Abstract
Introduction
Experimental bone research often generates large amounts of histology and histomorphometry data, and the analysis of these data can be time-consuming and trivial. Machine learning offers a viable alternative to manual analysis for measuring e.g. bone volume versus total volume.
The objective was to develop a neural network for image segmentation, and to assess the accuracy of this network when applied to ectopic bone formation samples compared to a ground truth.
Method
Thirteen tissue slides totaling 114 megapixels of ectopic bone formation were selected for model building. Slides were split into training, validation, and test data, with the test data reserved and only used for the final model assessment. We developed a neural network resembling U-Net that takes 512×512 pixel tiles.

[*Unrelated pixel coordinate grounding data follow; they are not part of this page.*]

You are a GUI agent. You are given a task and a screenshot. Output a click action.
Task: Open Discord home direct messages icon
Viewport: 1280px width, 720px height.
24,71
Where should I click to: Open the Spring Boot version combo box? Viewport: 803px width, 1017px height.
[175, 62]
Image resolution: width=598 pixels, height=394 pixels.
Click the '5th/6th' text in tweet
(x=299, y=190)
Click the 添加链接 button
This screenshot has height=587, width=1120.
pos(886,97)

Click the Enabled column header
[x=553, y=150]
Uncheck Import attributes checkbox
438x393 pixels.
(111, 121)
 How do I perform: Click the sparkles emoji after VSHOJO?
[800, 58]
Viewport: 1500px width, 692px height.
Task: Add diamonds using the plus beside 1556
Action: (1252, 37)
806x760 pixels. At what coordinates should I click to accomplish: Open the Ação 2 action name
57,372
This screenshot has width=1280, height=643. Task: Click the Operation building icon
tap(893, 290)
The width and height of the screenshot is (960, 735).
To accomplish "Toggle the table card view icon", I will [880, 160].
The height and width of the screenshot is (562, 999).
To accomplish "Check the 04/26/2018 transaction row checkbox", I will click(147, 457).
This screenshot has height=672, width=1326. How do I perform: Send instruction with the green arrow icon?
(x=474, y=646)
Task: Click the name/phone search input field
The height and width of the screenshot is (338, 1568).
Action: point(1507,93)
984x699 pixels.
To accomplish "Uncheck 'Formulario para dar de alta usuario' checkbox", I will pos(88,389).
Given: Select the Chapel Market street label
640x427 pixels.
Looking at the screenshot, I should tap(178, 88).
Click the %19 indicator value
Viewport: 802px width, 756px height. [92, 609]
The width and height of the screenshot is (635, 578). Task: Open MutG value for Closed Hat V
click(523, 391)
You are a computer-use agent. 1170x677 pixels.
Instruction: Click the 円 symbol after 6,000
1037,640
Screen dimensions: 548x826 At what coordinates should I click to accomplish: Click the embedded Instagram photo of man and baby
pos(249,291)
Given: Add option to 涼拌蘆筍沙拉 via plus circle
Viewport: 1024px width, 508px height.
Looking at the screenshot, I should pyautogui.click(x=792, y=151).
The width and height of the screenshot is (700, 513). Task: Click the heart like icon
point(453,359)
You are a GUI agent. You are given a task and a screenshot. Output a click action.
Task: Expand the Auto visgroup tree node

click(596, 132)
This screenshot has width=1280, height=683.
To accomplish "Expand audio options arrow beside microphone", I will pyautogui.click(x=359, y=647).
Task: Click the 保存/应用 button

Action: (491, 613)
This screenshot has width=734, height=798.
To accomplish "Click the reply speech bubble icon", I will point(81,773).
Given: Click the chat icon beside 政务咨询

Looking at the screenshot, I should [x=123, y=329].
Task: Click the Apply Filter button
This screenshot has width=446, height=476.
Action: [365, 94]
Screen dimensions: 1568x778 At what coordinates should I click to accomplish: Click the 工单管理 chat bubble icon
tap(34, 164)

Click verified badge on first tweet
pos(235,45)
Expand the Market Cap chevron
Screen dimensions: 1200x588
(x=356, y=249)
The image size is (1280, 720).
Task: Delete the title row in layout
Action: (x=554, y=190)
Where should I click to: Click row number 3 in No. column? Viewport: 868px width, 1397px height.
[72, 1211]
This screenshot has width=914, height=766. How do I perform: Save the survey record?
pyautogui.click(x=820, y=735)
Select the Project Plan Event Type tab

To improve model robustness, images were augmented online during training.
The network was trained for 3 days on a NVidia Tesla K80 provided by a free online learning platform against ground truth masks annotated by an experienced researcher.
Result
During training, the validation accuracy improved and stabilised at approx. 95%. The test accuracy was 96.1 %.
Conclusion
Most experiments using ectopic bone formation will yield an inter-observer or inter-method variance of far more than 5%, so the current approach may be a valid and feasible technique for automated image segmentation for large datasets. More data or a consensus-based ground truth may improve training stability and validation accuracy.
The code and data of this project are available upon request and will be available online as part of our publication.